Just today, I knew God was nudging me in another situation. A peppy blonde lady was the cashier in my line at Wal-Mart. She said the normal, “How are you today?” But, that was not the end of the conversation. We began talking and I mentioned that I had just moved to the area and was there anything fun around that she would recommend doing? Her immediate response was, I’m not sure, and then she fumbled around a little and said there are some things in a specific area that you would probably enjoy. I knew where her thoughts were going, young person, single, party, bar hopping, etc. After a momentary pause I knew God was directing me to speak up about my faith and how those were not the types of activities I was most interested in. So, I simply said, do you go to church in the area? Her eyes lit up and within 2 minutes, I not only had an invite to church but an introduction to her and an invitation to join her and her family at a local church. God. Is. Good.
Moving to a new city is not an easy task, from the physical challenges of packing up everything you own and traveling over 2,000 miles to simply making new friends and finding a church home. However, in humble adoration of all that God has allowed me to see and experience along my journey, I will embrace the journey and seek out God’s will for my time here.


Even as I sit writing this at a Barnes and Noble, there are two young girls sitting at the table in front me. I found myself stopping to pray several times, as I have no idea what their topic of conversation is but I hear words and language that is shattering. God, grip them with your grace.

Monday, January 6, 2014

FAQs on Montana

I’ll call this FAQ’s with a little unwanted information. Since moving to Montana my inbox and Facebook messages have been flooded with questions about my life here, some I have responded to, others I have not. So, here are a few facts for you.
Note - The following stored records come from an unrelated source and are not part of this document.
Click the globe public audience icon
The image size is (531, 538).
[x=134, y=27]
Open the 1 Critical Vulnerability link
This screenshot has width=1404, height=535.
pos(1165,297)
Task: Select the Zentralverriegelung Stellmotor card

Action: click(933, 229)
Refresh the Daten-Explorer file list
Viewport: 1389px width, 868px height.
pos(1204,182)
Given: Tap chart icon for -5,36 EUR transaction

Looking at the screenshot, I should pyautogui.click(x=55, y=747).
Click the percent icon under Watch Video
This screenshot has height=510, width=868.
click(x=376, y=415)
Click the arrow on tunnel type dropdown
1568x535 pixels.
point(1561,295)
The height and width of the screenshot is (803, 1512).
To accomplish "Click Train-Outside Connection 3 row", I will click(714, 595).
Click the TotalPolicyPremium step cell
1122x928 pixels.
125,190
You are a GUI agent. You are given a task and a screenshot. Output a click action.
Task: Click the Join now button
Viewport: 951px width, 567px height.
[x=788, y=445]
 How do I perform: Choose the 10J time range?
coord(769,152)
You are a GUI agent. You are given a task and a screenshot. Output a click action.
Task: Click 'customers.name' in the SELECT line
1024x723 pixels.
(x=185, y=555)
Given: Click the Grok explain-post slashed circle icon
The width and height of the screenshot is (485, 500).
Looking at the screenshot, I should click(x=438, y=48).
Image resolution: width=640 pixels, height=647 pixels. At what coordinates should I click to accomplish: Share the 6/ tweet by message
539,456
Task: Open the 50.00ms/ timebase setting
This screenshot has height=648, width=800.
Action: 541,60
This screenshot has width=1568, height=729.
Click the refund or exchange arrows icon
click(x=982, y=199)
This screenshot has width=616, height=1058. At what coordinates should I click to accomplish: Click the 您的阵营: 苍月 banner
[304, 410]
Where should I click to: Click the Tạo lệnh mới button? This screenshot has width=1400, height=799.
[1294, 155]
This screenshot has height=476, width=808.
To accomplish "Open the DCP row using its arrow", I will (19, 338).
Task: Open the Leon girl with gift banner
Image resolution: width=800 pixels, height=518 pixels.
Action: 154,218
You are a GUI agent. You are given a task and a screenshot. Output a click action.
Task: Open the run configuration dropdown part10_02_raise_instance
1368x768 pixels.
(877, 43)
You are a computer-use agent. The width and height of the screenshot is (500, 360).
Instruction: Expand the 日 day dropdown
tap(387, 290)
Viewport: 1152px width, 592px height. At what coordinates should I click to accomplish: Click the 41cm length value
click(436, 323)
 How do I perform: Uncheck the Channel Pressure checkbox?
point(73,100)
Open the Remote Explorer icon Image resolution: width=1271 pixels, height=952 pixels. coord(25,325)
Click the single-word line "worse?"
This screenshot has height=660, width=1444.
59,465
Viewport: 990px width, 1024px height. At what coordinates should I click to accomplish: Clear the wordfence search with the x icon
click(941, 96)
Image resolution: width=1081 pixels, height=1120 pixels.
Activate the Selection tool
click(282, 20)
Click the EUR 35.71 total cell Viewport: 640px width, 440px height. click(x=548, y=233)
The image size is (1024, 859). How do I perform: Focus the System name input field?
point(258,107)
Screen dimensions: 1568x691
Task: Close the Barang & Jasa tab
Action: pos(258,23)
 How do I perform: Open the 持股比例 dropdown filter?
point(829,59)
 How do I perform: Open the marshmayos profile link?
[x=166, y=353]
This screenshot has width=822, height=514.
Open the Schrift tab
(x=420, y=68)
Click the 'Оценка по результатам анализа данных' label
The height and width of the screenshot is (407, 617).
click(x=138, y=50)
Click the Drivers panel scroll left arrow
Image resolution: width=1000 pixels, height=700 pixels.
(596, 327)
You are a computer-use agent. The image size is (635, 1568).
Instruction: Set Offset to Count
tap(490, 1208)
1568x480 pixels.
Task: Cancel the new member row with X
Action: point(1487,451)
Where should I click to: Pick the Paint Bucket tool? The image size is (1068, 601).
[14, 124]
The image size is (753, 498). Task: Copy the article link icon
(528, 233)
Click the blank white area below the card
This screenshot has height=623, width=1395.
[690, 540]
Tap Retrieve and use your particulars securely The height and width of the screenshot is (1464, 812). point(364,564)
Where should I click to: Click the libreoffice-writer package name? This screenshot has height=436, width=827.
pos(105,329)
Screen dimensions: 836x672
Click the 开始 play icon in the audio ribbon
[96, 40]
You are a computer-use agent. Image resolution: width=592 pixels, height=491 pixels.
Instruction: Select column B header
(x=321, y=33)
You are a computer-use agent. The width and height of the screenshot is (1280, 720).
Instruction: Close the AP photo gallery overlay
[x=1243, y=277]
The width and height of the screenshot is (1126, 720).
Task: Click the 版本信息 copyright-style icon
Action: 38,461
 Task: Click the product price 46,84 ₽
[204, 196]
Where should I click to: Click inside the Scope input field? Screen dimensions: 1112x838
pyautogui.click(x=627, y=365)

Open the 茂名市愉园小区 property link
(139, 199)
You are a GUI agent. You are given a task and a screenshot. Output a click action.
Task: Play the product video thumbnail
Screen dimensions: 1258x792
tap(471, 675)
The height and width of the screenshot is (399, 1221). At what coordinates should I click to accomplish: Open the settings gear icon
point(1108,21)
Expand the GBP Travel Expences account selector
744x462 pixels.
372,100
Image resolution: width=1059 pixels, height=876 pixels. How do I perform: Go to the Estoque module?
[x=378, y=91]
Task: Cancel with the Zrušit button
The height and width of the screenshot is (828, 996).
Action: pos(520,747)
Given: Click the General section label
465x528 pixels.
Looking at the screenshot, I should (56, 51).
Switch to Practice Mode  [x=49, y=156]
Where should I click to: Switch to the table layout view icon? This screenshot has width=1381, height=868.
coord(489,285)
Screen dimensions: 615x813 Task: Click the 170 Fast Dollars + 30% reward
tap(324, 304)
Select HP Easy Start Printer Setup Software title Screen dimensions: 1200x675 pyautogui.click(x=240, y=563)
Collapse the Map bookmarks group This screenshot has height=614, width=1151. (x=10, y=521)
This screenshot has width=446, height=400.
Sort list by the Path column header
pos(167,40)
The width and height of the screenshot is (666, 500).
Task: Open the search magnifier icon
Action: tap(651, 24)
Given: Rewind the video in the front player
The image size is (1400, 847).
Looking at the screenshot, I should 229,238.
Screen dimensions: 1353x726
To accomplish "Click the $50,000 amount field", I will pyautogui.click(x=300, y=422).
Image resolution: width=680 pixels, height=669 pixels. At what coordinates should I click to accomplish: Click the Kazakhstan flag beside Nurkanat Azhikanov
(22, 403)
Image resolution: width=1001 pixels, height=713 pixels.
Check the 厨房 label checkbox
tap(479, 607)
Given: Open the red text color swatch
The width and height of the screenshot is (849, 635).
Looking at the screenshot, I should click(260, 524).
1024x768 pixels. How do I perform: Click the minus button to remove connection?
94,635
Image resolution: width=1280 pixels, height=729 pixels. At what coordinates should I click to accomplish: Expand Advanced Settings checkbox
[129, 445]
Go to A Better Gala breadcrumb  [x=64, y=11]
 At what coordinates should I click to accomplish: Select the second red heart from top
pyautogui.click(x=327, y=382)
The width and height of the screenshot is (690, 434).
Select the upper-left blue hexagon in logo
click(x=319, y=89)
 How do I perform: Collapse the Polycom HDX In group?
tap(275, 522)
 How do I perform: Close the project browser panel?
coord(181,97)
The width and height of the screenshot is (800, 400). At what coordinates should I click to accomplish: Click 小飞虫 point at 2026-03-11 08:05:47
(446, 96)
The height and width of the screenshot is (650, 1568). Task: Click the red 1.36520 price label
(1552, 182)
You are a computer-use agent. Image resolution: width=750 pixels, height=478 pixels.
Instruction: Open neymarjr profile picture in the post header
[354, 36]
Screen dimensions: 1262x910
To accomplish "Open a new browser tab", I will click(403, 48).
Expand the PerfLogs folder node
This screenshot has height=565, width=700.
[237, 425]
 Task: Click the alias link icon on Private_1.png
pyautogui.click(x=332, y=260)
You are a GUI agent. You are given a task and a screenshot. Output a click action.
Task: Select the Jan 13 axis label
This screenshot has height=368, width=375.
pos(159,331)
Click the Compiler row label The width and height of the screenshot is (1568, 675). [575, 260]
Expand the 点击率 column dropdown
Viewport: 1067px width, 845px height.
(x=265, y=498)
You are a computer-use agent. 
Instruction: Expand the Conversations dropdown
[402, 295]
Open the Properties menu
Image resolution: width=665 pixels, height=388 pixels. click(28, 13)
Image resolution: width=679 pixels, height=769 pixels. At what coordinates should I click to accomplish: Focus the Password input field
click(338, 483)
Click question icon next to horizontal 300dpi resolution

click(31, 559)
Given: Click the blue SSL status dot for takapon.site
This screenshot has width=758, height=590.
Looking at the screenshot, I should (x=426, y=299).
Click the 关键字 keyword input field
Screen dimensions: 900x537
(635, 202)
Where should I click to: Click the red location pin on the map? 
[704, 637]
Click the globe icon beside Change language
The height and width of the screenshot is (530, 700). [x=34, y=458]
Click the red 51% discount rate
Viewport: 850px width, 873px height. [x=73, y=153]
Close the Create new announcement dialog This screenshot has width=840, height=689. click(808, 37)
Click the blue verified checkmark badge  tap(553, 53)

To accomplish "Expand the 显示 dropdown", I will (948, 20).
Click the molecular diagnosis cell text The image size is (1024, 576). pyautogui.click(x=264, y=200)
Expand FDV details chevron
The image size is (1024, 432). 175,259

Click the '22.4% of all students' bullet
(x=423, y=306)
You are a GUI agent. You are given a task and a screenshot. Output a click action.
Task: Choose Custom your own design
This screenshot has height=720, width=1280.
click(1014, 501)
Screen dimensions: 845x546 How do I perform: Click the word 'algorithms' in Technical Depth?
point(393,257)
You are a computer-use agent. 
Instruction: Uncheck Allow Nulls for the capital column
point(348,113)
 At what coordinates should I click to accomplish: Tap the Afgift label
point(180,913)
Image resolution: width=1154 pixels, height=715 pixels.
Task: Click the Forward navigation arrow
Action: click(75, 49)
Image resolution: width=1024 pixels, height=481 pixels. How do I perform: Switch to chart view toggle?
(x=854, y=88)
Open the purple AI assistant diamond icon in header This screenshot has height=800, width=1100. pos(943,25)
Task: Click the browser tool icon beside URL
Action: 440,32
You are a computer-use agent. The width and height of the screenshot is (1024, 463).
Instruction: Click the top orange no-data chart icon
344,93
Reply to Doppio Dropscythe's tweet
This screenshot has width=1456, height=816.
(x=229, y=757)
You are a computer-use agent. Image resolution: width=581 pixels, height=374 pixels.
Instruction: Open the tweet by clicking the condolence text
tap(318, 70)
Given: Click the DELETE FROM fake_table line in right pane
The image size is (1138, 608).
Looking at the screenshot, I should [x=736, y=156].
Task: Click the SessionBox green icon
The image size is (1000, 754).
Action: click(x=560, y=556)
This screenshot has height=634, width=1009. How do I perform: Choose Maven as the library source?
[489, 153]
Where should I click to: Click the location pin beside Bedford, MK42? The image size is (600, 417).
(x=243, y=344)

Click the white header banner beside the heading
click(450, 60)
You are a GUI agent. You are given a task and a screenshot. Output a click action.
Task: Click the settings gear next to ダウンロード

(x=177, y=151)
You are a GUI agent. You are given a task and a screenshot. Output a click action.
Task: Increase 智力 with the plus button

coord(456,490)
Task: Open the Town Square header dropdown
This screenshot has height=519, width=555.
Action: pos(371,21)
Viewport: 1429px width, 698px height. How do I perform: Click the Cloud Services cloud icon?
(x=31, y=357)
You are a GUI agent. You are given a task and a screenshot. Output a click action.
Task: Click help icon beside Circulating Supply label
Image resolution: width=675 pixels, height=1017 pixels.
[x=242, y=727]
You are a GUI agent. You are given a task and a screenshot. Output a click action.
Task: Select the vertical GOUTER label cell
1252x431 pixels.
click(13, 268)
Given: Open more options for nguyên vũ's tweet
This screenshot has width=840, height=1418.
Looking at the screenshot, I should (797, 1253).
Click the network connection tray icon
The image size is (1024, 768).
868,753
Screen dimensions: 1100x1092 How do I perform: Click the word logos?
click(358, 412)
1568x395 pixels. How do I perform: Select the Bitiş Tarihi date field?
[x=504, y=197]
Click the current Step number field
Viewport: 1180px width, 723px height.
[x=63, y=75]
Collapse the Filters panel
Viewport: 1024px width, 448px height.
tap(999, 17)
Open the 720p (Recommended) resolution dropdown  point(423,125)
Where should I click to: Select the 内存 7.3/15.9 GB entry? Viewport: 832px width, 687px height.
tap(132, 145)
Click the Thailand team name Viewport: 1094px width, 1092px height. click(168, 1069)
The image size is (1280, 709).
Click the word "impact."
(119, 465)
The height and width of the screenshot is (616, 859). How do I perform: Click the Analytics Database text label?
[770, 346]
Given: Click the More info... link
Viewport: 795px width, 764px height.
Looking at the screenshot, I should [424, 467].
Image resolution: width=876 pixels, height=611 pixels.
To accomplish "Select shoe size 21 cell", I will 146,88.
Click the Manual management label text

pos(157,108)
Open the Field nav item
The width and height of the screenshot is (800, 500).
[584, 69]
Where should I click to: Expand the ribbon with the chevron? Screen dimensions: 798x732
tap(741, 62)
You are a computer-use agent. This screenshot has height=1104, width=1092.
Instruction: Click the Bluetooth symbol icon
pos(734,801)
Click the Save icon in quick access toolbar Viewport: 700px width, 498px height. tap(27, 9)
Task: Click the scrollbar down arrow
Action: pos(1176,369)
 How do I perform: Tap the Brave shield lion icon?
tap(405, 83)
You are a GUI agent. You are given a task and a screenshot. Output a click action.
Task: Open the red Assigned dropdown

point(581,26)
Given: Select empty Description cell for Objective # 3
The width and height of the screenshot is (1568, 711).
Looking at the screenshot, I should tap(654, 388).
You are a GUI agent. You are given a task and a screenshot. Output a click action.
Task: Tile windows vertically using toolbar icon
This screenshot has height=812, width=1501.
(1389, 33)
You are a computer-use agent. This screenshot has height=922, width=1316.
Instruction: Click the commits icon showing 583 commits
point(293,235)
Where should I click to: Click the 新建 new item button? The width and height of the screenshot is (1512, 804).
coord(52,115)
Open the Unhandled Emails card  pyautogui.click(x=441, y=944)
1.     Why did you move to Montana?

The long story or the short? The short story is, I have interest in getting my Ph.D. in rural education development and this is my way of seeing if that is something I am really interested in investing in studying.
The long story is….I crave adventure! For those of you who know my family, you likely know my older brother. He’s lived his own sort of adventure and throughout my life I’ve heard the words “you should write a book.” However, the main character of that book would be my brother. Granted, the book might likely be worthy of the New York Times Bestsellers list, but having to be his little sister made me crave my own adventure. We are adventurous in our own (extremely different) ways but we both have the craving to see and do things that others would never dream of. After growing up in the same small town, in the same house, with a few vacations here and there I could not wait to begin my own journey. That journey began as I completed high school and went away to college and hasn’t really stopped since. And there you have it, that crazy desire for adventure landed me in rural southeastern Montana. Of course, there’s more to the story but more of that will come below.

2.     What exactly do you do?

How do I even begin to explain? Here’s a rough idea of what I do. I live and teach at a one-room schoolhouse in rural southeastern Montana. Little House on the Prairie? There are a few similarities. I have nine students (I use to have 11). My students range from kindergarten through eighth grade. Here’s the breakdown:
      Kindergarten – 2 students
      2nd grade – 3 students
      3rd grade – 1 student
      4th grade – 2 students
      8th grade – 1 student
      (& I use to have a sixth and seventh grader.)
On one side of my classroom is a door that leads to a coat room/art supply closet/cafeteria area (by cafeteria area I mean a refrigerator, microwave, and a set of drawers with utensils and dinnerware). On the other side of my classroom is a door that leads directly into what is called the “teacherage”. This “teacherage” is where I live. This door leads from my classroom into my living room. In fact, I live at my school.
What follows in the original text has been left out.